When you removed the sidebar last time - users of GitLab lobbied you hard to get that pin in there so they could keep that sidebar open at all times.
These kind of changes make me feel like you're not understanding (respecting) your customers' needs (desires).
If you don't want to use GitLab.com to host your code you can install GitLab yourself or use the mirroring function in GitLab to deploy code hosted elsewhere.
Will wait it out for Gitlab 9.1 :) Thank you for the amazing work.
https://gitlab.com/gitlab-org/gitlab-omnibus-builder/issues/...
Edit: more info in the issue you've posted.
Having said that, every time a new gitlab release comes around, I always looks for updates in one area expectantly but mostly left unsatisfied. And that is, separation of the concept of Project from "one git repo"
E.g., I want to manage a project that ties in issues from various different git repositories. It's pretty common. Almost no actual "project" in a real life business is limited to just one git repo.
I want a system-wide wiki that collects knowledge about the entire operations.
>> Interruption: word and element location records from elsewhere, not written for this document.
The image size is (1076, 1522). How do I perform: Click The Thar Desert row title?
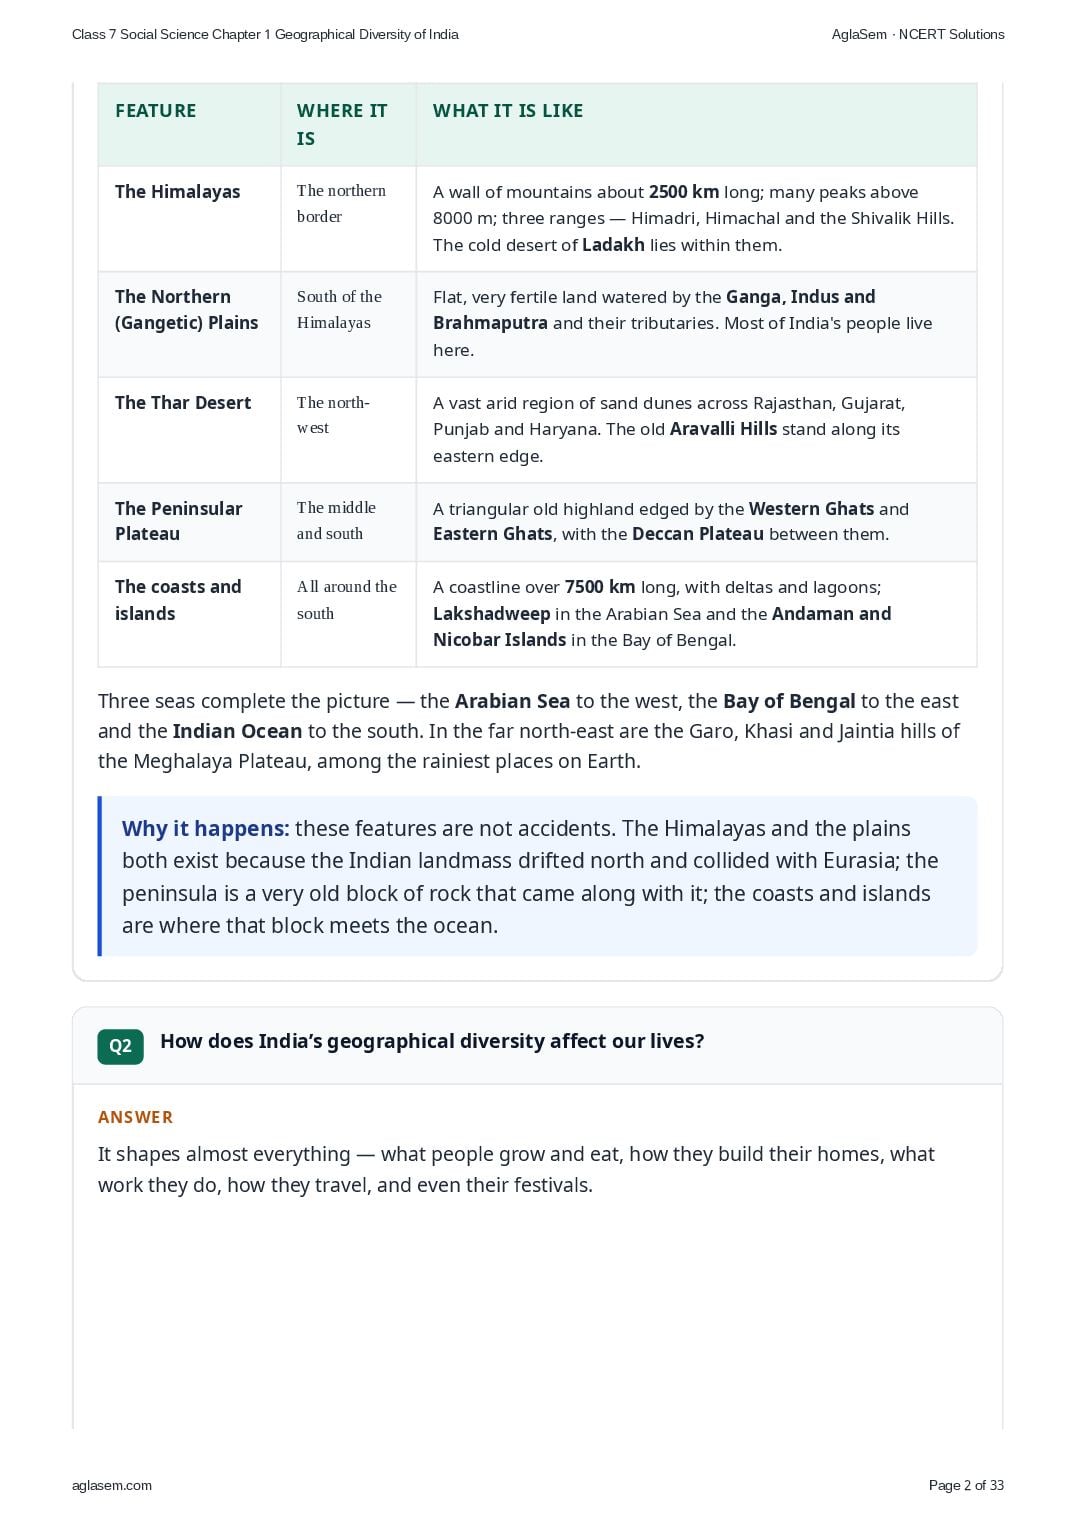pos(183,403)
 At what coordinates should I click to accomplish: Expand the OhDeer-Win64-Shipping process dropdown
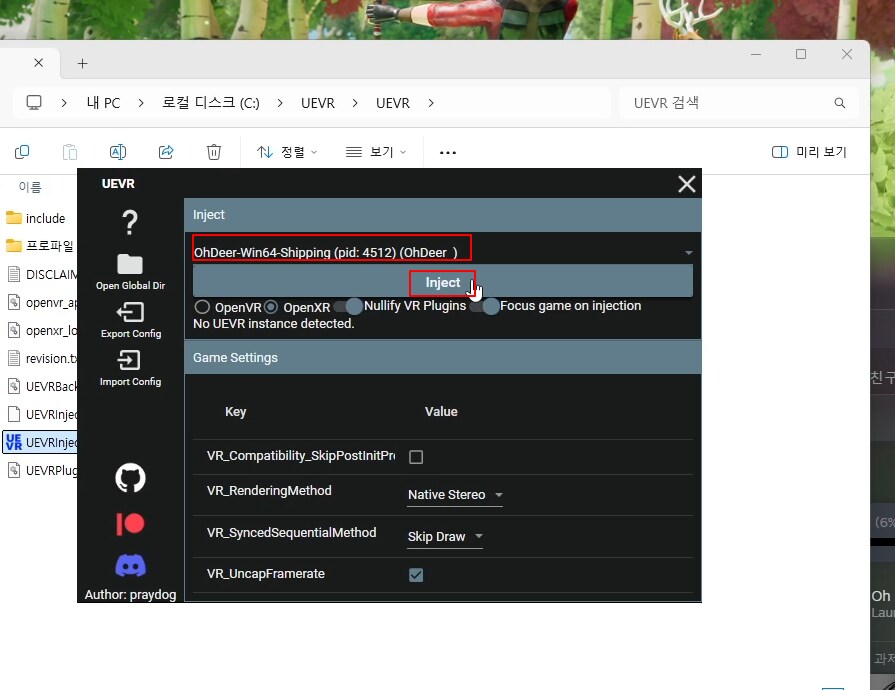[688, 253]
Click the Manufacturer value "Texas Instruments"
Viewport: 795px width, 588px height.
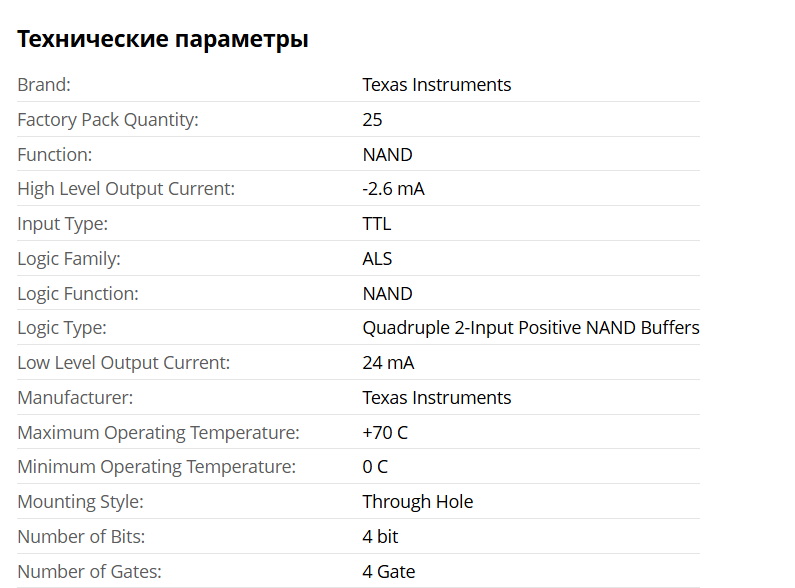coord(436,398)
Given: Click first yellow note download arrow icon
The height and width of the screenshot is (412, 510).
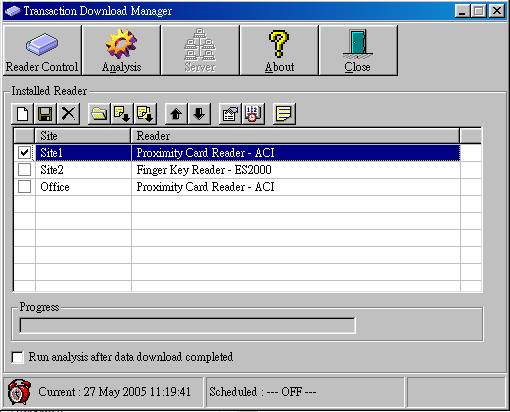Looking at the screenshot, I should pyautogui.click(x=122, y=114).
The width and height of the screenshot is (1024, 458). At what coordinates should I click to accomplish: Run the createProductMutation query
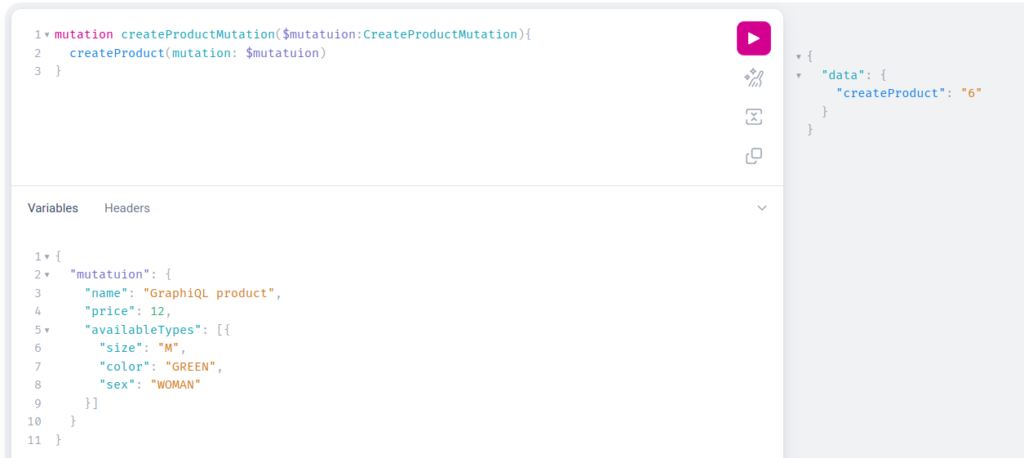click(x=754, y=39)
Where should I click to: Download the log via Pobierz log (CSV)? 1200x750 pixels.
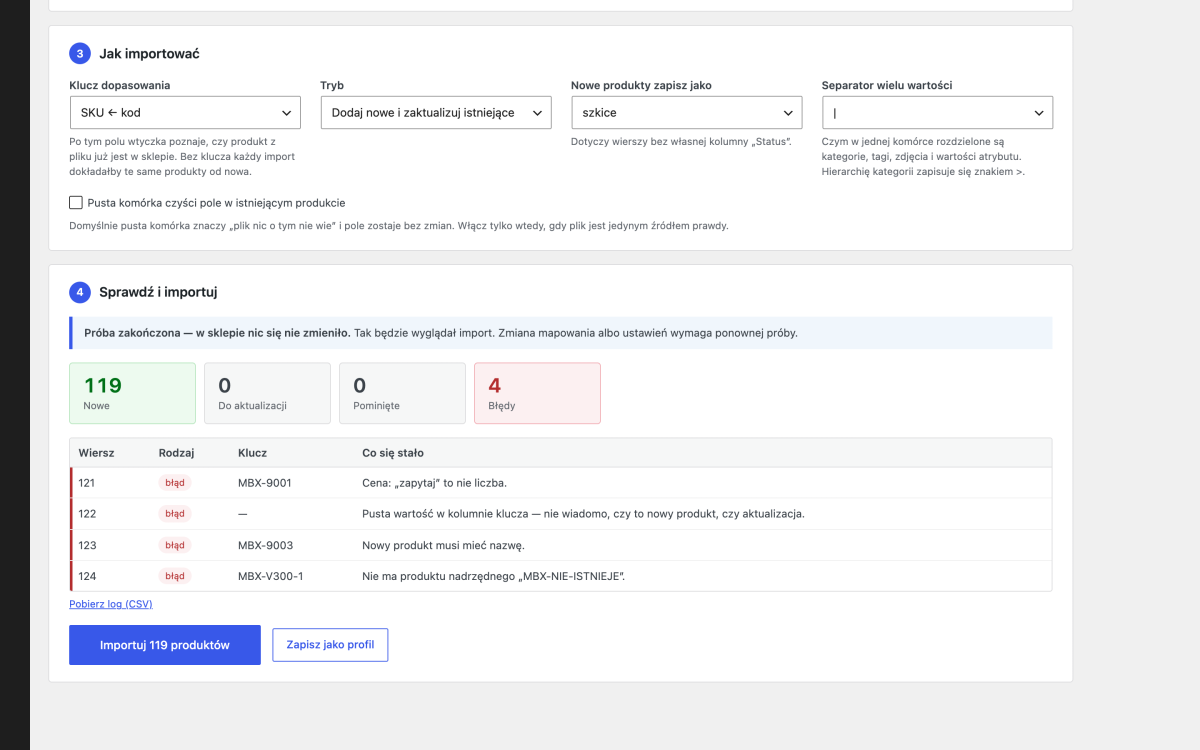[111, 604]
The idea that each wiki is tied to a particular git-repo is.. just... wrong.
Heck, even the new search feature across projects somehow doesn't include wiki's. How did that decision get made?
And so on and so forth.
That means CI that spans multiple projects [0], higher abstraction of issue management [1], formal relationships between issues [2] and more.
Having a global wiki or higher level wiki should also be part of that [3], I think.
[0]: https://gitlab.com/gitlab-org/gitlab-ee/issues/933
[1]: https://gitlab.com/gitlab-org/gitlab-ee/issues/928
I run my fleet of runners in pre-emptible instances on GCP (they die after 24h).
I forgot to pin the version in my startup script, so all it did was a simple apt-get install gitlab-ci-multi-runner.
For some reason, version 9 of the gitlab runner cannot connect to our Gitlab (it fires a 404 on register).
Anyways, look like 9 is a cool release, but we won't be upgrading until the sidebar comes back (did a little poll in the team and it 100% was in favour of the sidebar)
The reason is that in 9.0 we've prepared a new API for Runner requests (as part of new v4 version of API) and Runner 9.0 is using only this version.
Version v1 of the CI API is still supported by Runner 1.10.X and 1.11.X. On GitLab's side it will be supported until August 2017 and until then we will also support Runner 1.11.X.